_Supplied material_:
● ● ● ● ● ● ●

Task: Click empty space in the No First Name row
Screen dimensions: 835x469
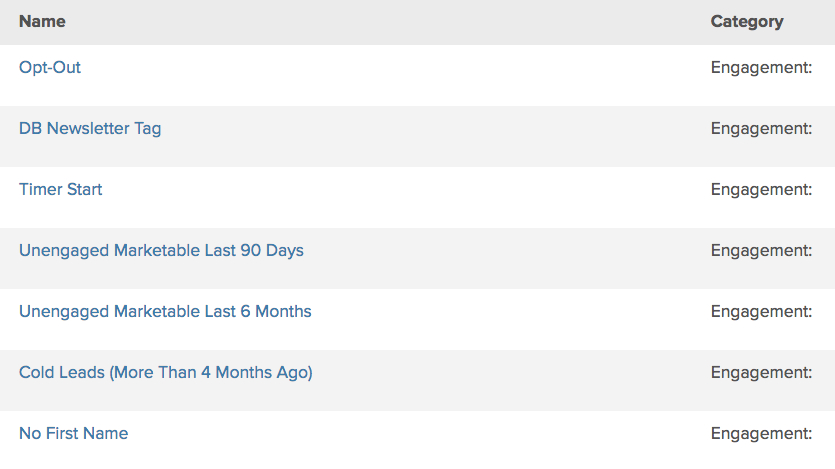Action: 400,438
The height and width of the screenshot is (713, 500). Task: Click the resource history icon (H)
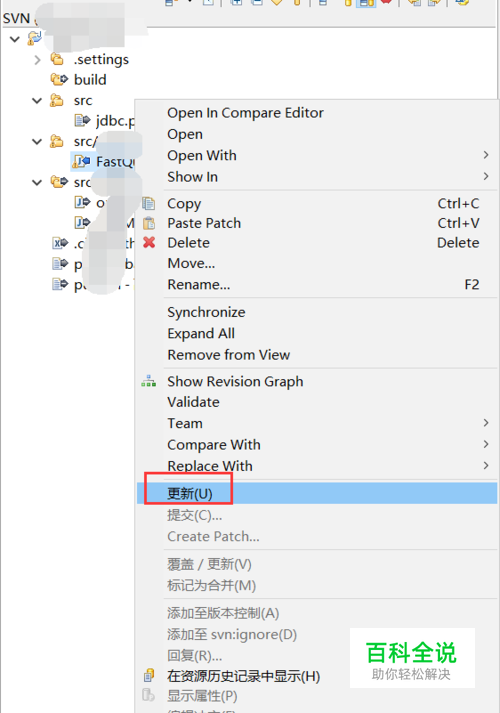pyautogui.click(x=149, y=676)

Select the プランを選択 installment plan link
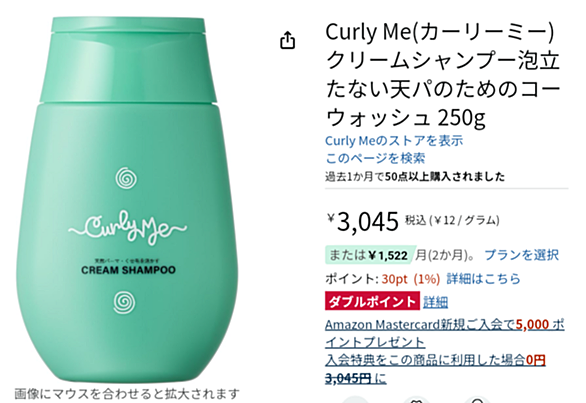tap(521, 255)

● ● ● ● ● ● ●

_Exercise directions_: Beginning with the line that has "The height and", repeat each remaining line of the data above word for word, keeping pictures out.

_Output of the task_:
The height and width of the screenshot is (713, 500). Task: Click the resource history icon (H)
pyautogui.click(x=149, y=676)

Select the プランを選択 installment plan link
tap(521, 255)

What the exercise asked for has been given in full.